What needs to be done:
Across the records, count every line that includes "agent" and give the number by itself.

Records provided:

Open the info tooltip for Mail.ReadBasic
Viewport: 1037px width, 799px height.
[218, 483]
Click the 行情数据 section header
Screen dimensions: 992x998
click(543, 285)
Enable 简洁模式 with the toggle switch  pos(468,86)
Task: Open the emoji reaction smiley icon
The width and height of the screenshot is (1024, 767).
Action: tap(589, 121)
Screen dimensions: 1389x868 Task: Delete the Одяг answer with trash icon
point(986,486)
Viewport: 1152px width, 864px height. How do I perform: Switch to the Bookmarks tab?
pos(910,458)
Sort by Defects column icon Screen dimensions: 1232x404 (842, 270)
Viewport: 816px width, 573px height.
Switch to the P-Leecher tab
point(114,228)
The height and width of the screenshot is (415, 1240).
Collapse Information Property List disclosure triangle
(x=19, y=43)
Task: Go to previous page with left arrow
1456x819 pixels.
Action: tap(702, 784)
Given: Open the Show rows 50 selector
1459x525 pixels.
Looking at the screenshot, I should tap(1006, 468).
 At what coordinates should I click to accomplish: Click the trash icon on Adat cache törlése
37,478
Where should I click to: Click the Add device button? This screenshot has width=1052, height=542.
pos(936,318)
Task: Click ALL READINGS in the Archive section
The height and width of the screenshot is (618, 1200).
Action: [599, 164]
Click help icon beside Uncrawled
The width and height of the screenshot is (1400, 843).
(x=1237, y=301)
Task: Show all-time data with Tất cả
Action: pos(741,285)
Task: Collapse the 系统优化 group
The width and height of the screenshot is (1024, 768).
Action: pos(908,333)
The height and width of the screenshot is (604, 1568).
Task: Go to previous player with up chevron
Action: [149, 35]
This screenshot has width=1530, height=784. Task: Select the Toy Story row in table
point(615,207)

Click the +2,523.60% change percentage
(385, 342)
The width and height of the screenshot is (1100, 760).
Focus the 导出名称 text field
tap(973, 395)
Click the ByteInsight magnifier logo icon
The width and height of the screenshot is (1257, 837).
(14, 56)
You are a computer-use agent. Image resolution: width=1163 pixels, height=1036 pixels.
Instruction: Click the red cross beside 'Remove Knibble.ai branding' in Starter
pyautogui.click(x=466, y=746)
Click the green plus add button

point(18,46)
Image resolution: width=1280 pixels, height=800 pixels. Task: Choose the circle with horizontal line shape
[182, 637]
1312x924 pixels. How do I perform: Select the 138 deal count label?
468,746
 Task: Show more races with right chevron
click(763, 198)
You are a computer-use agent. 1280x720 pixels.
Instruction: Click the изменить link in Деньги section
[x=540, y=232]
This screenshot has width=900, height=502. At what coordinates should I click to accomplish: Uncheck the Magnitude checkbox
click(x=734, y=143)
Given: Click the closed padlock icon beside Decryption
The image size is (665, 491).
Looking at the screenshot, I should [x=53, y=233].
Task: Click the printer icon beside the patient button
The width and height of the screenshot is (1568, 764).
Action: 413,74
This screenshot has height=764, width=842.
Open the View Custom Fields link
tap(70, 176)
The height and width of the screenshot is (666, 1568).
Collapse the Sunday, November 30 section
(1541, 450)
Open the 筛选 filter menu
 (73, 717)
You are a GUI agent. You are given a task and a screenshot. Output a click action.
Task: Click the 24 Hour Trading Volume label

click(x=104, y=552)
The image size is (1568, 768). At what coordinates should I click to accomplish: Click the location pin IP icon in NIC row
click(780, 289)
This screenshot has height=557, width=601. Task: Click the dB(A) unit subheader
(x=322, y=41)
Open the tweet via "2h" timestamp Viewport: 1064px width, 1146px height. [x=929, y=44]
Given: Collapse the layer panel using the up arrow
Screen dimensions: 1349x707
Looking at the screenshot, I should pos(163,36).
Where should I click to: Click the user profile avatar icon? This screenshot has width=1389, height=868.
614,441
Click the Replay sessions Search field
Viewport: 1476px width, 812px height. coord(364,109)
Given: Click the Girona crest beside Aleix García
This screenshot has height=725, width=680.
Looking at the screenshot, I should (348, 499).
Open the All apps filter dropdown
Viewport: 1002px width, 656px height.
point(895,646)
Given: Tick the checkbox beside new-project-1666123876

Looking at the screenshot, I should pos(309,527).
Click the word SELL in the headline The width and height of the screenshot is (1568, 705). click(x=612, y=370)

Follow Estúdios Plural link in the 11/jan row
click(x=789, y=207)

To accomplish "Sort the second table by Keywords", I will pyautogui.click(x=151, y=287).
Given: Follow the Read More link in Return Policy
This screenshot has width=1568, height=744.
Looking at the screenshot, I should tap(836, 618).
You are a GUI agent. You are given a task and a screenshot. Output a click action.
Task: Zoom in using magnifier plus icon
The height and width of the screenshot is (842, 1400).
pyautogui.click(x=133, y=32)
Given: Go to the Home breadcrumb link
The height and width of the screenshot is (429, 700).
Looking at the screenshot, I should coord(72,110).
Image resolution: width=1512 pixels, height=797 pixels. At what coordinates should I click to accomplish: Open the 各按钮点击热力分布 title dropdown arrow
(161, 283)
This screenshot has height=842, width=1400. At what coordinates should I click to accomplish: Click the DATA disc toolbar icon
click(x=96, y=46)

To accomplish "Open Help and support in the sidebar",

Answer box:
4